Here's something I wrote some years ago, containing suggestions for 8dio and others for future libraries, and I'm glad to see that several companies are moving in a direction I like. 5-10 years from now we'll probably see a lot of stuff we haven't even been thinking of yet, and the future winners in this game are those who have the courage and resources to start doing something which will take a long time to develop, but when done, ends up as libraries many others will try to copy (or at least will be inspired by) in the future. SF could be one of those who already plan something groundbreaking.


----------



## Sean J (Oct 29, 2020)

The next gen of greatest tools will come out of garages, made by people who tried the last gen of greatest tools and start to find a new direction. Itzhak Perlman on his Stradivarius in the Taj is fine, but sometimes you see crazy steps forward from obscure libraries.

If you're looking for premier, you may not find it for that reason.


----------



## tjr (Oct 29, 2020)

Sean J said:


> Itzhak Perlman on his strat in the Taj is fine



Fine? That would be totally awesome. I didn't even know he played guitar.


----------



## Andrew Aversa (Oct 29, 2020)

ProfoundSilence said:


> wasnt going to read the whole thread but if someone slipped from minor leagues to the major leagues- I think audio imperia would be the most likely player, but ISW/redroom is something to keep an eye on as well





All I can say is, something truly incredible (and orchestral) is coming from us in 2021. Jaws will hit the floor.


----------



## ProfoundSilence (Oct 29, 2020)

zircon_st said:


> All I can say is, something truly incredible (and orchestral) is coming from us in 2021. Jaws will hit the floor.
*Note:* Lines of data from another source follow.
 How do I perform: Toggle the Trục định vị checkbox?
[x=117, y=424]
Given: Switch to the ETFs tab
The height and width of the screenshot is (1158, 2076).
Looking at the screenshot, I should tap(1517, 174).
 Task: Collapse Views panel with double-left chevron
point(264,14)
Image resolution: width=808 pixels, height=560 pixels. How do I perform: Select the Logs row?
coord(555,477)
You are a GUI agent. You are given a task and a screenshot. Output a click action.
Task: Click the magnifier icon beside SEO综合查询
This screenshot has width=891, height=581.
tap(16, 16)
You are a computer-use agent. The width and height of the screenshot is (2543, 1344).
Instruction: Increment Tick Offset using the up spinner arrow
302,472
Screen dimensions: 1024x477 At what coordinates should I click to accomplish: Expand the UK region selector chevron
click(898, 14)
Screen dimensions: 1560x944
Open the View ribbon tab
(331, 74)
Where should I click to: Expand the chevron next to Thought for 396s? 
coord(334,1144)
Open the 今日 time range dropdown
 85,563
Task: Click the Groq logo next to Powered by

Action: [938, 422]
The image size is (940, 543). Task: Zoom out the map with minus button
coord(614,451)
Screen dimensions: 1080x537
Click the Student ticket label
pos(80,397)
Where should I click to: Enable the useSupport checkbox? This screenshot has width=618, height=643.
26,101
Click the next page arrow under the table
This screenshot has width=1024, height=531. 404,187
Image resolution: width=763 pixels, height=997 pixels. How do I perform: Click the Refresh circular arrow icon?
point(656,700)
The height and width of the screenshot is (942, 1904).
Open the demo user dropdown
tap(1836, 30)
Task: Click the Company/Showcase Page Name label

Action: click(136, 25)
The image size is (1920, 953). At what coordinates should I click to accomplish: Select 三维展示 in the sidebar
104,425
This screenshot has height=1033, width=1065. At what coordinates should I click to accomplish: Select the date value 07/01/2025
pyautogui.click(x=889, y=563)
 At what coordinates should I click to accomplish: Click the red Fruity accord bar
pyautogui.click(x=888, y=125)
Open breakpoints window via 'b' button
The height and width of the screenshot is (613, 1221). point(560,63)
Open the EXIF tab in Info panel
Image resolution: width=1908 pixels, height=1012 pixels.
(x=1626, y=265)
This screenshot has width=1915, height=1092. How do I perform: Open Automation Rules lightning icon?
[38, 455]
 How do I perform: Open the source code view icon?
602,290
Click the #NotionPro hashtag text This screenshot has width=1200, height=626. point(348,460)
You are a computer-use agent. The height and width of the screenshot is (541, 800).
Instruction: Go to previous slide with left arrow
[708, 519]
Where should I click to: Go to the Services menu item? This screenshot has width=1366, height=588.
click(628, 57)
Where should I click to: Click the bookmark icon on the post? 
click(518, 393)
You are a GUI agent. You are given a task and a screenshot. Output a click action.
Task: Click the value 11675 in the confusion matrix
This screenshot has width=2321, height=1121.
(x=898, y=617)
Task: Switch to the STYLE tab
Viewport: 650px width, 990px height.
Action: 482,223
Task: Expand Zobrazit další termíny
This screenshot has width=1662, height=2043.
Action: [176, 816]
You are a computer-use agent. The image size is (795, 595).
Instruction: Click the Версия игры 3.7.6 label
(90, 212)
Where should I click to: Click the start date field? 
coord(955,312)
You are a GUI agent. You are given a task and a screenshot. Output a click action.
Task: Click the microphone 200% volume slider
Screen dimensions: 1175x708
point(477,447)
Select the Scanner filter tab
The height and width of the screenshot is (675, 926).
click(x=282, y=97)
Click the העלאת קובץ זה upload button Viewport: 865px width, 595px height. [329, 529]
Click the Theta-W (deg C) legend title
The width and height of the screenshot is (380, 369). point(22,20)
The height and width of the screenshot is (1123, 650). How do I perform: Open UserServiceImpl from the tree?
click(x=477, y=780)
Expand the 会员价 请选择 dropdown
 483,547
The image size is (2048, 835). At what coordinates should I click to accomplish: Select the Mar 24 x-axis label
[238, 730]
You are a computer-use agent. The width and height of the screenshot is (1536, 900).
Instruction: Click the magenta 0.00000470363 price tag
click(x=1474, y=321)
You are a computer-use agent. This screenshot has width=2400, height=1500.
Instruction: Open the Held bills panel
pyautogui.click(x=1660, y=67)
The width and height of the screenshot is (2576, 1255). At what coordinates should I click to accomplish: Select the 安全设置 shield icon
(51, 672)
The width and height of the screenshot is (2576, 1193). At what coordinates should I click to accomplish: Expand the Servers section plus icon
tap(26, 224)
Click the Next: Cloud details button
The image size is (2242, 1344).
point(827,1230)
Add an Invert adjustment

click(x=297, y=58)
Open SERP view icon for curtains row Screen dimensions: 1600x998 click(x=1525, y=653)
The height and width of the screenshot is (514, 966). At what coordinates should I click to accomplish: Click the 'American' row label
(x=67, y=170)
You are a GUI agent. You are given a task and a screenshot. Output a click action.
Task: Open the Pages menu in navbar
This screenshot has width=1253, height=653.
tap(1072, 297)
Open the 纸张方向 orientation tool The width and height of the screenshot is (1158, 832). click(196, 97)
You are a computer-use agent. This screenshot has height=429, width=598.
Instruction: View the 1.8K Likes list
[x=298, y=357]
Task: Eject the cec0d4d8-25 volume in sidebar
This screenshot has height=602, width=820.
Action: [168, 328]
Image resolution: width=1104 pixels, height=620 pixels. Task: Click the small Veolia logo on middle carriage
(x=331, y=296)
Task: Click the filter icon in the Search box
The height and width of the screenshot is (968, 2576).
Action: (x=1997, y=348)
I'll duct tape my jaw on ahead of time in preparation


----------



## Sunny Schramm (Oct 29, 2020)

Mike Fox said:


> Their GUI design/functionality is genius.



"was" genius


----------



## Mike Fox (Oct 29, 2020)

Sunny Schramm said:


> "was" genius


ok?


----------



## dzilizzi (Oct 29, 2020)

Mike Fox said:


> ok?


They changed the GUI recently on a number of their libraries.


----------



## Michel Simons (Oct 29, 2020)

zircon_st said:


> Jaws will hit the floor.



A movie themed library then?


----------



## Alex Niedt (Oct 29, 2020)

ism said:


> And I don‘t think there’s any doubt that OT (ie Time Macro) and Ben are both taking inspiration from Spitfire.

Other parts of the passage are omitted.